══ EXTRACT ══

Monday, June 1, 2015

A Musical Souvenir of Walt Disney World - An Evening in the Vacation Kingdom

By Keith Mahne



We return to our musical journey through Walt Disney World's past with an evening in the Vacation Kingdom. We'll hop on the Monorail after spending a wonderful day at the Magic Kingdom and head on over to the Contemporary and Polynesian Resorts for a night of fun. If you're all set, let's head to the monorail station...


Part 14: An Evening in the Vacation Kingdom

(If you haven't had a chance to listen to Part 1, Part 2, Part 3, Part 4, Part 5, Part 6, Part 7, Part 8, Part 9, Part 10, Part 11, Part 12 and Part 13 of our musical journey of vintage Walt Disney World, please check them out before continuing. Also, be sure to pause the Disney Avenue Music Player in the top left-hand corner of this page if you are on a desktop computer.)












 
 
 
 
 
 
Here are Foxx's notes on the creation of Track 14 - An Evening in the Vacation Kingdom:
 
 
 
14) An Evening in the Vacation Kingdom
My hope had always been to complete the Musical Souvenir with a tour of the hotels, stopping at each and ending with the Electrical Water Pageant. When this proved too ambitious for Version 1, I scaled back considerably. Still, this is the reason why the Magic kingdom Express Monorail runs in the wrong direction in Track 1, moving clockwise instead of counter clockwise around the lagoon. I wanted the entrance and exit monorail rides to together complete a full loop around the Lagoon.
Upon arriving at the Contemporary, I was faced with the problem of recreating the distinctive "pop-hiss" of the original monorail doors opening. I ended up using a video uploaded to YouTube by Jeff Lange as reference material in re-creating the sound myself. The "bang" of the door opening is that sound of a dryer door being pulled open, and the pneumatic "hiss" is the piston underneath an office chair being extended.
From the monorail platform, Mariachi Chaparral can be heard performing "Guadajahara" from "A Musical Souvenir of Walt Disney World's Magic Kingdom". WDW has maintained a mariachi group since 1971, bizarrely enough. In the old days, they performed in Frontierland, and eventually moved permanently (and changed names) to the Contemporary. In 1982, they moved to EPCOT Center and again changed names.
Mariachi music is not my thing. If this project has anything resembling a "nemesis", it was Mariachi Chaparral. I found it next to impossible to include this historical curio and retain anything like the correct atmosphere, which is why their performance here is so truncated. The echo and crowd warble is modeled closely on live recordings taken of the Contemporary concourse in late 2013. Still, anyone who's seen The Magic of walt Disney World will vividly remember the reveal of Mariachi Chaparral as the monorail glides into the contemporary, and the fact is that what you see there was real, so it was nice to keep them in the project, if only as a grace note.

═══
══ DATA SEGMENT ══

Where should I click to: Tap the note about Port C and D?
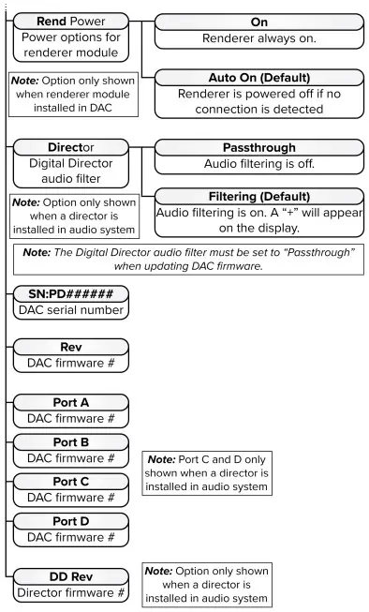coord(205,475)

═══

# EXERCISE 1:
In the article about the Walt Disney World musical souvenir, what sound was used for the "bang" of the monorail door opening?
# EXERCISE 2:
Using the Walt Disney World musical souvenir article, explain why the Magic Kingdom Express Monorail in Track 1 moves clockwise around the lagoon.
# EXERCISE 3:
Resume the Walt Disney World musical souvenir article, writing on from its final sentence.

# EXERCISE RESULT 1:
The sound of a dryer door being pulled open.

# EXERCISE RESULT 2:
Foxx wanted the entrance and exit monorail rides to form a full loop around the Lagoon together. This was part of an original plan to end the Musical Souvenir with a tour of the hotels. That plan was scaled back for Version 1, but the Track 1 monorail still runs in the wrong direction.

# EXERCISE RESULT 3:
Canyon Terrace Lounge - I had known that the Contemporary had housed a jazz organist in its first few months, but was unable to find any more details until a December 1971 Orlando-land Magazine review of dinner at the Contemporary uncovered a name: Jackie Davis. And, fortunately, Jackie was as prolific a recording artist as he was a musician.
I wanted to choose a recording from as close to Jackie's days at the Contemporary as possible, and ended up using his own composition "Slippery" from his 1970 LP "Here's Jackie" on Kei-Mar Records.
Contemporary Concourse Music - One of the great moments in the creation of this collection was in finding these tracks. The release of the first version of the Souvenir put me in touch with a MouseBits user by the name of "ralphdude". "Ralphdude", or Eric, as it turns out had an intimate connection with the old Contemporary music. Back in the late 70s, one could turn on their in-room television and hear the resort's ambient music, which Eric did one night, turned on his nearby tape recorder, and went to bed.
Although the source tape is now gone, Eric spent the next several decades scouring old recordings looking for exactly the right tracks. He found about an hour's worth of material, mostly by digging through CDs, and graciously sent his results along to me.
I began by backtracking to the vinyl records Jack Wagner would've worked off of, and found to my pleasure that none post-dated 1971, making this match extremely likely. A great deal of it was Henry Mancini and Burt Bacharach, or standard "easy listening" material of the era. There was a specific focus on music from 1968 - 1971, which at first puzzled me. Then I remembered that Jack Wagner would've had very little idea what the final hotel would be like in person; I'm sure he was simply shown a painting and told "that's the Contemporary Hotel." Given the instructions to create an atmosphere loop for a "Contemporary Hotel", the impulse to reach for contemporary hits is obvious. This convinced me that Eric's selections were most likely correct.
I chose two Henry Mancini tracks: "Daydreams" from his terrific Peter Gunn soundtrack, and "In the Wee Small Hours of the Morning", from his lovely piano album "A Warm Shade of Ivory". This music would've played in the hotel lobby, shopping concourse, and convention center.
Polynesian Village - the Polynesian has always been special to me, which is why I wanted to end the Musical Souvenir at this most Walt Disney World of hotels. No offense Contemporary, but you're no Polynesian.
The Polynesian Village BGM has changed several times over the years. Since our project is laid circa 1977-78, I wanted to be certain to get the earliest possible version of the background music. Fortunately. Dave McCormick was fascinated by this music, and recorded several lengthy excerpts of it in 1983.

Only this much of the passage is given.